Fazzari Jennifer, Balenko Matthew D, Zacal Natalie, Singh Gurmit
Department of Pathology and Molecular Medicine, McMaster University, Hamilton, ON, Canada.
J Pain Res. 2017 Apr 18;10:915-925. doi: 10.2147/JPR.S125045. eCollection 2017.
The cystine/glutamate antiporter has been implicated in a variety of cancers as a major mediator of redox homeostasis. The excess glutamate secreted by this transporter in aggressive cancer cells has been associated with cancer-induced bone pain (CIBP) from distal breast cancer metastases. High-throughput screening of small molecule inhibitors of glutamate release from breast cancer cells identified several potential compounds. One such compound, capsazepine (CPZ), was confirmed to inhibit the functional unit of system x (xCT) through its ability to block uptake of its radiolabeled substrate, cystine. Blockade of this antiporter induced production of reactive oxygen species (ROS) within 4 hours and induced cell death within 48 hours at concentrations exceeding 25 μM. Furthermore, cell death and ROS production were significantly reduced by co-treatment with N-acetylcysteine, suggesting that CPZ toxicity is associated with ROS-induced cell death. These data suggest that CPZ can modulate system x activity in vitro and this translates into antinociception in an in vivo model of CIBP where systemic administration of CPZ successfully delayed the onset and reversed CIBP-induced nociceptive behaviors resulting from intrafemoral MDA-MB-231 tumors.
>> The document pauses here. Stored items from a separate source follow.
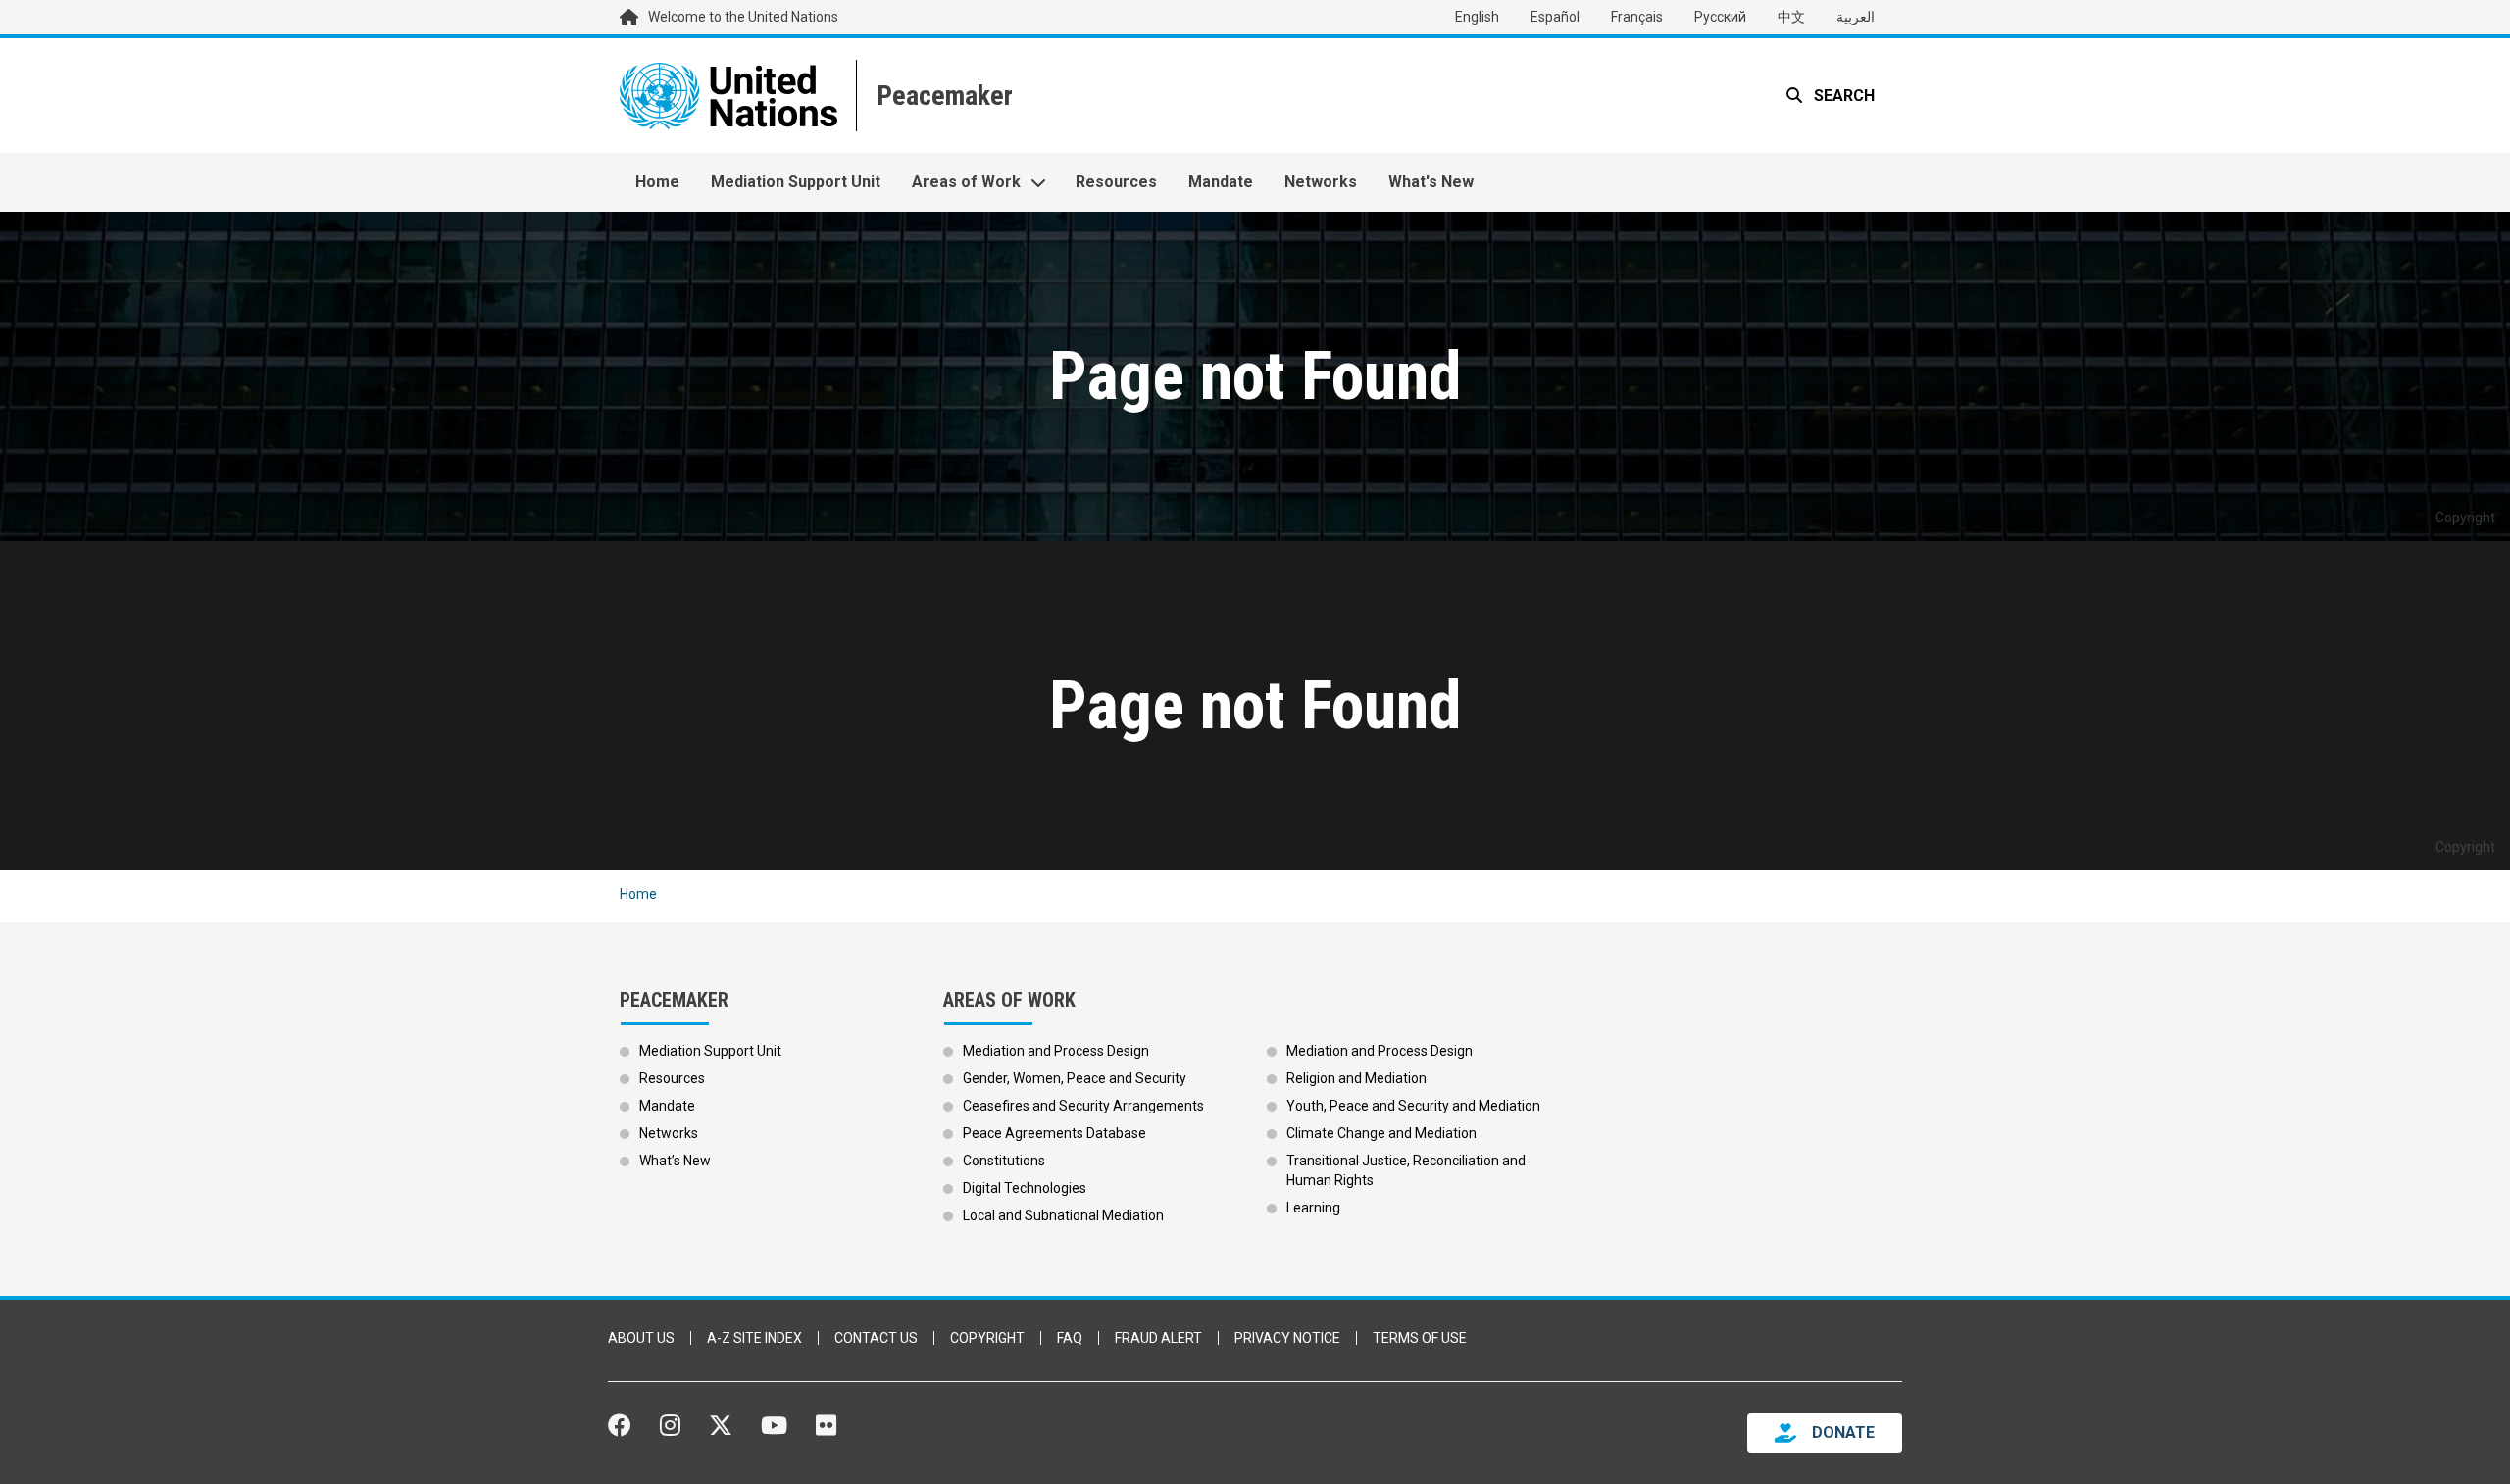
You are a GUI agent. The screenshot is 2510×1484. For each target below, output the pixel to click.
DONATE (1843, 1432)
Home (657, 182)
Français (1637, 17)
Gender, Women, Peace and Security (1074, 1078)
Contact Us (876, 1338)
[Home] (942, 95)
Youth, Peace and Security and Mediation (1413, 1105)
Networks (1320, 182)
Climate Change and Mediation (1381, 1133)
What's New (1431, 182)
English (1477, 17)
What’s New (675, 1160)
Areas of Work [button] (966, 182)
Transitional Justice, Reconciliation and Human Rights (1406, 1170)
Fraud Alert (1158, 1338)
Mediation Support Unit (795, 182)
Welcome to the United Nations (743, 17)
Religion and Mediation (1356, 1078)
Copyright (987, 1338)
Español (1555, 17)
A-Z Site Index (754, 1338)
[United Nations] (728, 95)
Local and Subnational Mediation (1063, 1215)
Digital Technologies (1024, 1188)
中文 (1791, 17)
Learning (1313, 1207)
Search (1842, 95)
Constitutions (1004, 1160)
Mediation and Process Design (1056, 1051)
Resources (1116, 182)
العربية (1855, 17)
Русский (1720, 17)
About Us (641, 1338)
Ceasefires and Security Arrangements (1083, 1105)
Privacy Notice (1287, 1338)
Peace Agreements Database (1054, 1133)
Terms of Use (1420, 1338)
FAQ (1069, 1338)
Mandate (1220, 182)
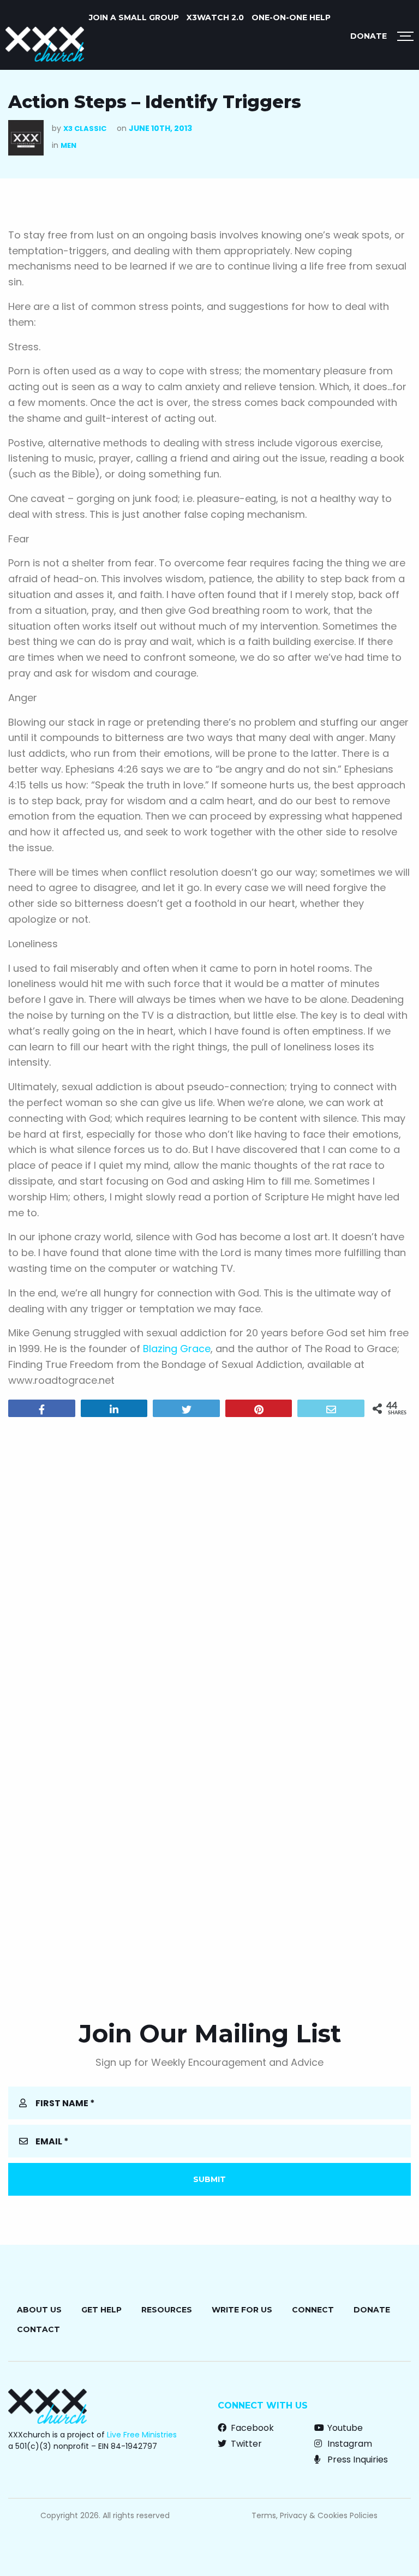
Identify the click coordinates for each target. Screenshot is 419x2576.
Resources (166, 2310)
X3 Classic (84, 128)
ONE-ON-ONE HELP (291, 17)
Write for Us (242, 2310)
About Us (39, 2310)
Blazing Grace (177, 1348)
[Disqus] (209, 1565)
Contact (38, 2329)
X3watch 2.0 (215, 17)
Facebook (251, 2427)
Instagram (348, 2443)
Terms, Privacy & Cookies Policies (315, 2515)
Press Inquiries (356, 2459)
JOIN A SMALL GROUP (134, 17)
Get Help (101, 2310)
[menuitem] (134, 17)
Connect (313, 2310)
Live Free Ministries (142, 2434)
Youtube (344, 2427)
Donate (368, 36)
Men (68, 145)
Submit (209, 2179)
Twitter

胱氨酸/谷氨酸逆向转运体作为氧化还原稳态的主要调节因子,已被证实与多种癌症相关。这种转运体在侵袭性癌细胞中分泌的过量谷氨酸,与远端乳腺癌转移引起的癌症诱导性骨痛(CIBP)有关。通过高通量筛选乳腺癌细胞中谷氨酸释放的小分子抑制剂,鉴定出了几种潜在化合物。其中一种化合物,辣椒素(CPZ),通过其阻断放射性标记底物胱氨酸摄取的能力,被证实可抑制系统x(xCT)功能单位。在浓度超过25μM时,该逆向转运体的阻断在4小时内诱导活性氧(ROS)生成,并在48小时内诱导细胞死亡。此外,通过与N-乙酰半胱氨酸共同处理,细胞死亡和ROS生成显著减少,表明CPZ毒性与ROS诱导的细胞死亡有关。这些数据表明,CPZ可在体外调节系统x活性,这在CIBP体内模型中转化为镇痛作用,即全身给予CPZ成功延迟了由股内MDA-MB-231肿瘤引起的CIBP发作并逆转了其伤害性反应行为。